Lubricant compositions are used as coatings to reduce friction between the surfaces of moving parts and have a vast number of applications in almost every field of engineering practice. Lubricant coatings for medical uses have special requirements. Not only must these coatings reduce friction but they must also be capable of sterilization and be biocompatible, e.g.,be nontoxic and nonirritating. Examples of conventional lubricant coatings which have been used in the medical arts for years are mineral oil, petroleum jelly, and K-Y Jelly.TM. (Trademark of Johnson & Johnson Co.). These lubricants while effective have not proved entirely satisfactory for every application.
For example, nasogastric and nasojejunal tubes widely used for hyperalimentation must be lubricated on their exterior surfaces to facilitate their insertion through a nasal passage, throat, or the like and to avoid damage to soft respiratory or gastrointestinal tissue. Frequently, these tubes must also have lubricated interior surfaces to facilitate movement of stylets used within the lumen of such tubes to provide sufficient rigidity to properly position a tube within a patient's body.
The term "intubation devices" is used generically herein to refer to various tubes or other devices that are lubricated for insertion into any part of a human or other animal body including blood vessels, urinary and digestive tract passages, ears and the like. Examples of intubation devices are the nasogastric and nasojejunal tubes and stylets which are more fully described in U.S. Pat. No. 4,388,076, the text of which is incorporated herein by reference.

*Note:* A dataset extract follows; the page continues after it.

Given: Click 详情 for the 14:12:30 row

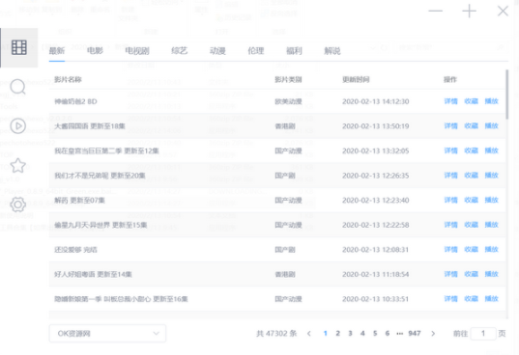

Uniformly coating intubation devices with conventional lubricants by a physician or other person during an intubation procedure is a messy, time consuming and inefficient procedure. Obviously, manually coating the interior surfaces (lumen) of tubes and like articles is extremely difficult. Similiar difficulties are experienced with intubation devices pre-coated with conventional lubricants. Such pre-coating also increases packaging and sterilization problems experienced in the manufacture and supply of such devices.
One approach to solving the foregoing difficulties and problems has been to provide the intubation devices with hydrophilic polymer coatings. These coatings provide a thin uniform coating that is dry and non-slippery until hydrated with water. While these polymer coatings have proved effective in some situations their major drawback has been that they take too long, sometimes longer than 30 minutes, to absorb enough water to achieve sufficient lubricity for insertion into a patient. Such delays are unacceptable in many medical situations often resulting in, for example, wasted time and in some emergency cases a threat to the health of the patient.
Various attempts have been made to modify these hydrophilic polymer coatings to accelerate their ability to take up water and reach sufficient lubricity for use. However, these attempts have generally not met with complete success. For example, one attempt involved treating a hydrophilic polymer coated intubation device with sulfuric acid. This can result in serious manufacturing difficulties and toxicity problems associated with the chemical properties and high viscosity of sulfuric acid.
Certain polymer coatings based on po1yvinylpyrrolidone (PVP) appear to hydrate rapidly enough but are plagued with a sliming problem. "Sliming" means that the coating becomes too soft and can be rubbed off an intubation device during ordinary use.
Accordingly, it is an object of this invention to provide a lubricant composition for coating applications which rapidly hydrates upon contact with water.
It is another object to provide a lubricant coating which has sufficient mechanical strength in a hydrated condition to resist sliming, abrasion, and the like typically experienced by intubation devices.